(RECORDS PROVIDED)
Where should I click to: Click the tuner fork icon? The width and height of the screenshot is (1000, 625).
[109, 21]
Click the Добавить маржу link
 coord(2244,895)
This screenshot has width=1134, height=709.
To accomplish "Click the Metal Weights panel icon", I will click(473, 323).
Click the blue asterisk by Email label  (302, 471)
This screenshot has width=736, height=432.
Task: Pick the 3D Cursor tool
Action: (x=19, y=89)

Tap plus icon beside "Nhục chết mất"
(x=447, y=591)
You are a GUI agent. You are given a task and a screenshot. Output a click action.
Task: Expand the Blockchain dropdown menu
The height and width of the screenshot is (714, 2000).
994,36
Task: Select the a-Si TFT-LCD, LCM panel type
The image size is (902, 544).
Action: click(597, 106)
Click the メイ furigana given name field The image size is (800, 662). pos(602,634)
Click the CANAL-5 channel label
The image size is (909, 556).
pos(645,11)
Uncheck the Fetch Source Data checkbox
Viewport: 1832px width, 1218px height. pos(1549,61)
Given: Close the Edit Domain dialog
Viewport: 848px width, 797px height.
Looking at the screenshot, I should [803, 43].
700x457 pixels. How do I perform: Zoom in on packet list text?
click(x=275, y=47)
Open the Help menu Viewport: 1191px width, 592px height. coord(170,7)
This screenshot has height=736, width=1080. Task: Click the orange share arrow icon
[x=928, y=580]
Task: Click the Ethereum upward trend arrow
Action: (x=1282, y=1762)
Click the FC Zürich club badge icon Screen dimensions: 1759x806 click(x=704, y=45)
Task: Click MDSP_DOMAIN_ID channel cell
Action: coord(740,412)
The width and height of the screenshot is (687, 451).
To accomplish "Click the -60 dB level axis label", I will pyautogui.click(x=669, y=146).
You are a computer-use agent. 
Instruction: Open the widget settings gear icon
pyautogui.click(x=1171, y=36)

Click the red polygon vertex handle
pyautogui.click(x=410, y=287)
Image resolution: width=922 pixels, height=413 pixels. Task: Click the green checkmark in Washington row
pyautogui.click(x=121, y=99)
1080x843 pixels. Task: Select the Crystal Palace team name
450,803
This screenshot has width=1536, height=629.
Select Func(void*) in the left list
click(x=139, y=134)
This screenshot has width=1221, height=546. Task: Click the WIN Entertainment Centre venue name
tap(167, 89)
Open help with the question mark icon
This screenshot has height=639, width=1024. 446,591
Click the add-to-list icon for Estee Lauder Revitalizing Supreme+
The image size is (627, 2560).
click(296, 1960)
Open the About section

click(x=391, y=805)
(End RECORDS PROVIDED)
Retype the records above in full, with no differences.

Where should I click to: Click the tuner fork icon? The width and height of the screenshot is (1000, 625).
[109, 21]
Click the Добавить маржу link
 coord(2244,895)
This screenshot has width=1134, height=709.
To accomplish "Click the Metal Weights panel icon", I will click(473, 323).
Click the blue asterisk by Email label  (302, 471)
This screenshot has width=736, height=432.
Task: Pick the 3D Cursor tool
Action: (x=19, y=89)

Tap plus icon beside "Nhục chết mất"
(x=447, y=591)
You are a GUI agent. You are given a task and a screenshot. Output a click action.
Task: Expand the Blockchain dropdown menu
The height and width of the screenshot is (714, 2000).
994,36
Task: Select the a-Si TFT-LCD, LCM panel type
The image size is (902, 544).
Action: click(597, 106)
Click the メイ furigana given name field The image size is (800, 662). pos(602,634)
Click the CANAL-5 channel label
The image size is (909, 556).
pos(645,11)
Uncheck the Fetch Source Data checkbox
Viewport: 1832px width, 1218px height. pos(1549,61)
Given: Close the Edit Domain dialog
Viewport: 848px width, 797px height.
Looking at the screenshot, I should [803, 43].
700x457 pixels. How do I perform: Zoom in on packet list text?
click(x=275, y=47)
Open the Help menu Viewport: 1191px width, 592px height. coord(170,7)
This screenshot has height=736, width=1080. Task: Click the orange share arrow icon
[x=928, y=580]
Task: Click the Ethereum upward trend arrow
Action: (x=1282, y=1762)
Click the FC Zürich club badge icon Screen dimensions: 1759x806 click(x=704, y=45)
Task: Click MDSP_DOMAIN_ID channel cell
Action: coord(740,412)
The width and height of the screenshot is (687, 451).
To accomplish "Click the -60 dB level axis label", I will pyautogui.click(x=669, y=146).
You are a computer-use agent. 
Instruction: Open the widget settings gear icon
pyautogui.click(x=1171, y=36)

Click the red polygon vertex handle
pyautogui.click(x=410, y=287)
Image resolution: width=922 pixels, height=413 pixels. Task: Click the green checkmark in Washington row
pyautogui.click(x=121, y=99)
1080x843 pixels. Task: Select the Crystal Palace team name
450,803
This screenshot has width=1536, height=629.
Select Func(void*) in the left list
click(x=139, y=134)
This screenshot has width=1221, height=546. Task: Click the WIN Entertainment Centre venue name
tap(167, 89)
Open help with the question mark icon
This screenshot has height=639, width=1024. 446,591
Click the add-to-list icon for Estee Lauder Revitalizing Supreme+
The image size is (627, 2560).
click(296, 1960)
Open the About section

click(x=391, y=805)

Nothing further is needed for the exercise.